Akorn Inc. (AKRX) filed Quarterly Report for the period ended 2009-03-31.
Akorn Inc. manufactures and markets diagnostic and therapeutic pharmaceuticals in specialty areas such as ophthalmology rheumatology anesthesia and antidotes among others. They also market ophthalmic surgical instruments and related products. Customers include physicians optometrists wholesalers group purchasing organizations and otherpharmaceutical companies. They also provide contract manufacturingservices. Akorn Inc. has a market cap of $78.41 million; its shares were traded at around $0.87 with and P/S ratio of 0.84.

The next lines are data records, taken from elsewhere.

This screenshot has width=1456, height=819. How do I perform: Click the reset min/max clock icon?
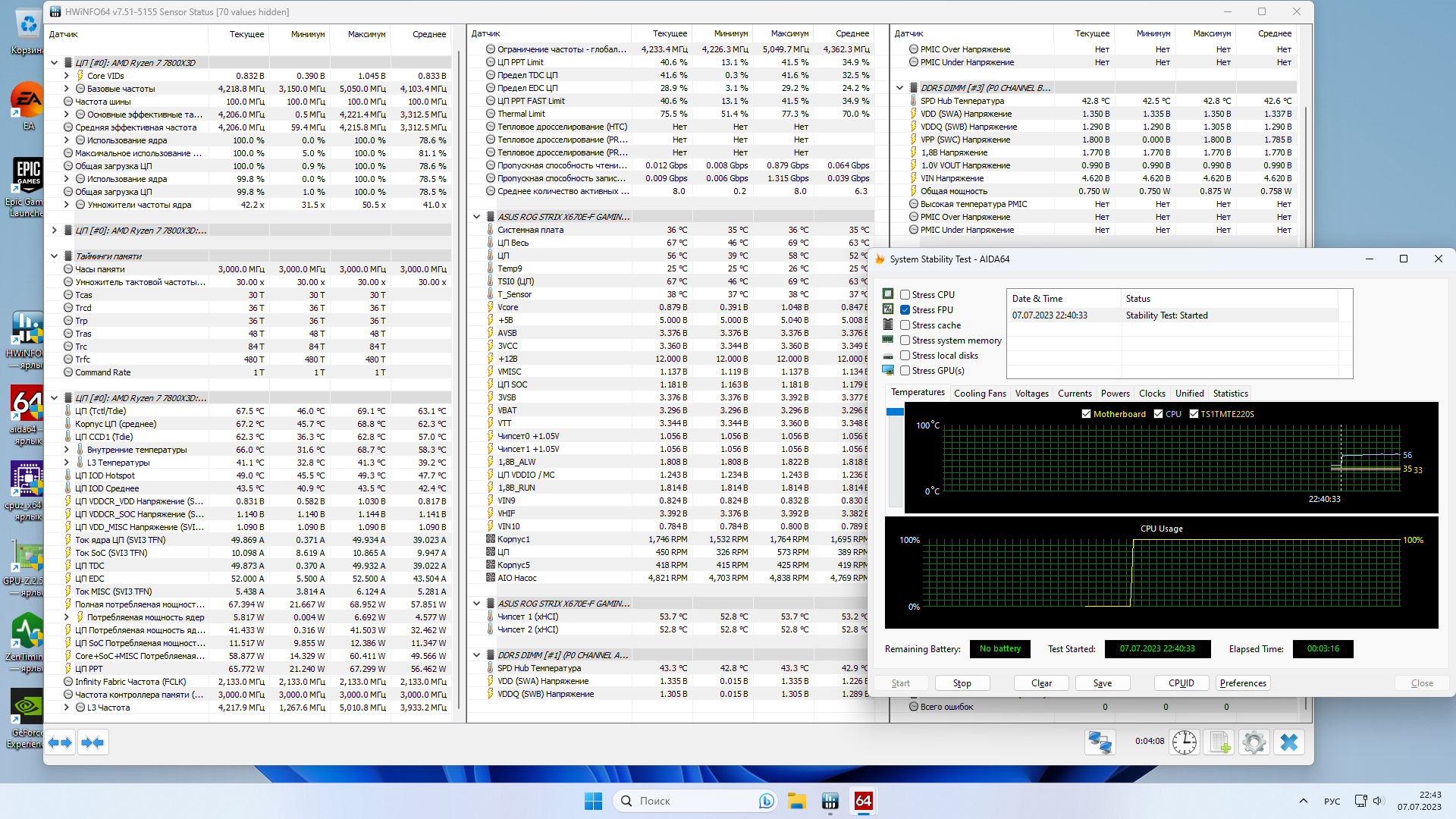[x=1184, y=742]
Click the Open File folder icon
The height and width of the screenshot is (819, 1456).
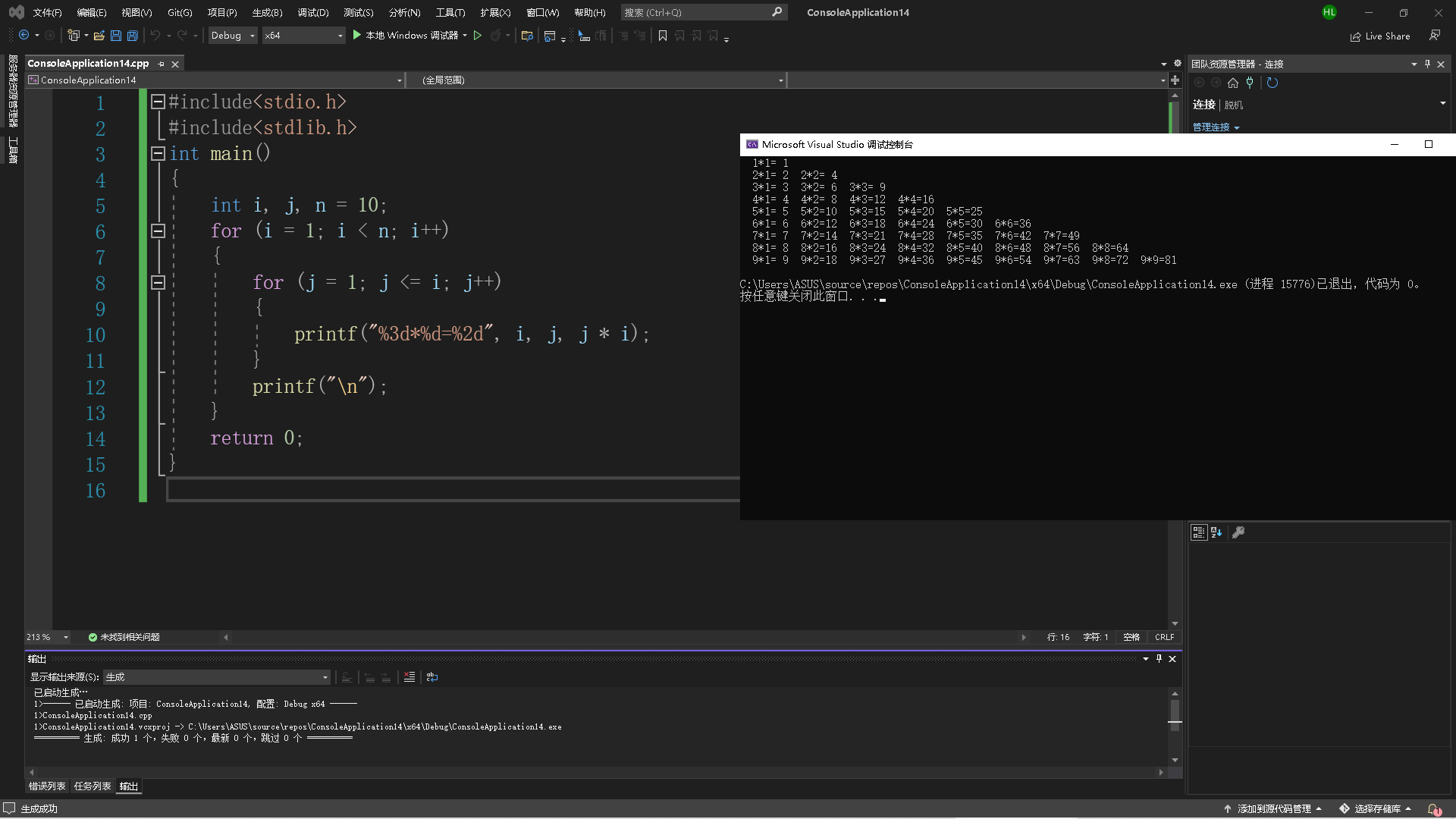pos(99,36)
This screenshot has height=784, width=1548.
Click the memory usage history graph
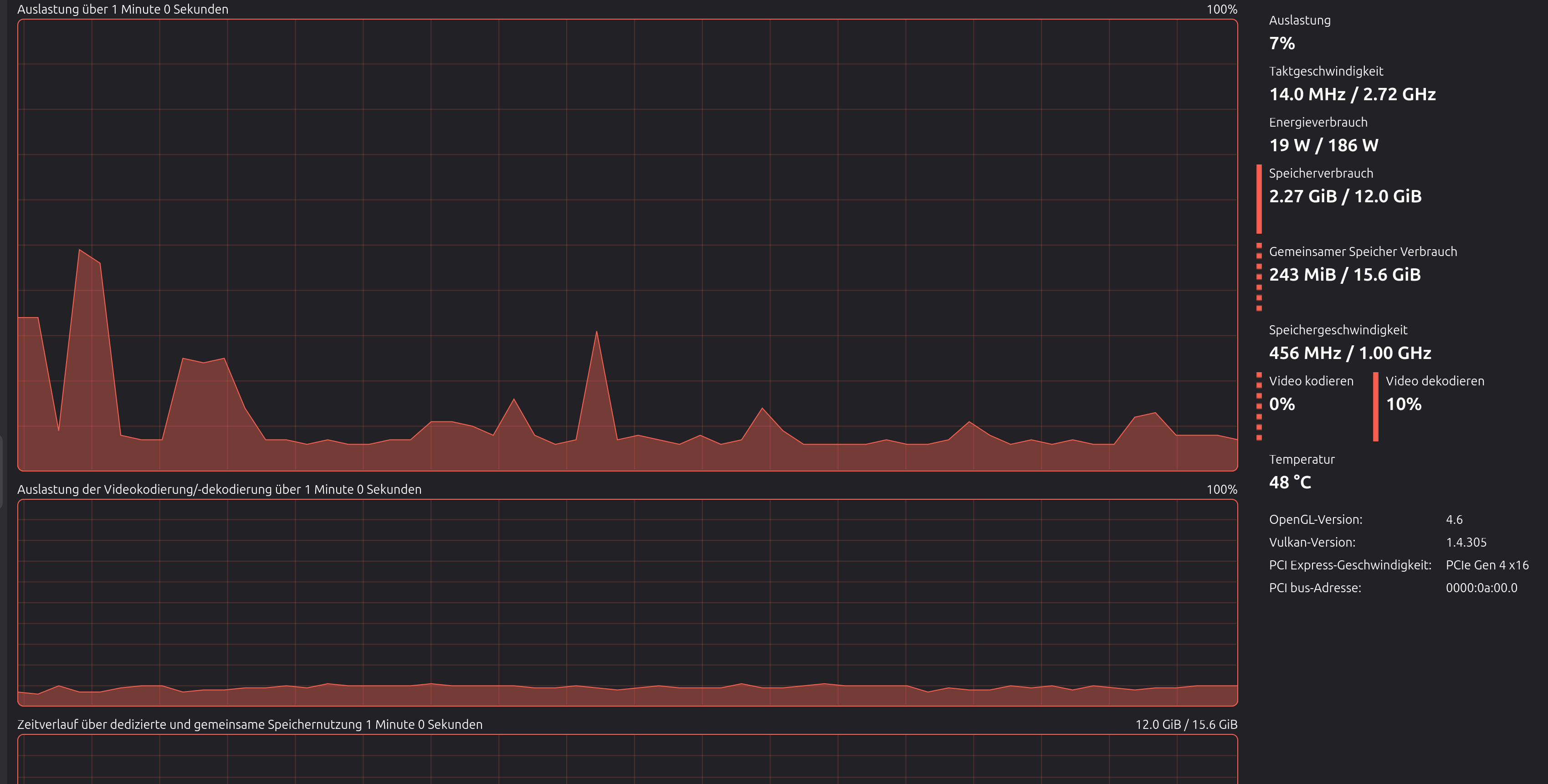point(627,760)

Highlight of Business Operations:
Vaccine sales increased by $8,881,000 primarily due to an increase in sales of our Td vaccine products as we increased our market share for Td vaccines. Ophthalmic segment revenues decreased 14.7%, or $873,000, primarily due to a $469,000 floor stock price adjustment for AktenTM and generally lower market demand. Hospital drugs and injectables segment revenues decreased 10.9% or $554,000 for the year, reflecting the decreased sales of anesthesia and antidote products. Contract services revenues increased by 7.9%, or $127,000, mainly due to increased order volumes on ophthalmic contract products.
Consolidated gross profit was $5,362,000 or 24.3% for the first quarter of 2009 as compared to a gross profit of $3,747,000 or 25.9% in the same period a year ago mainly due to the sales volume variation matters for each segment discussed above. We continue to seek margin enhancement opportunities through our product offerings as well as through efficiencies and cost reductions at our operating facilities.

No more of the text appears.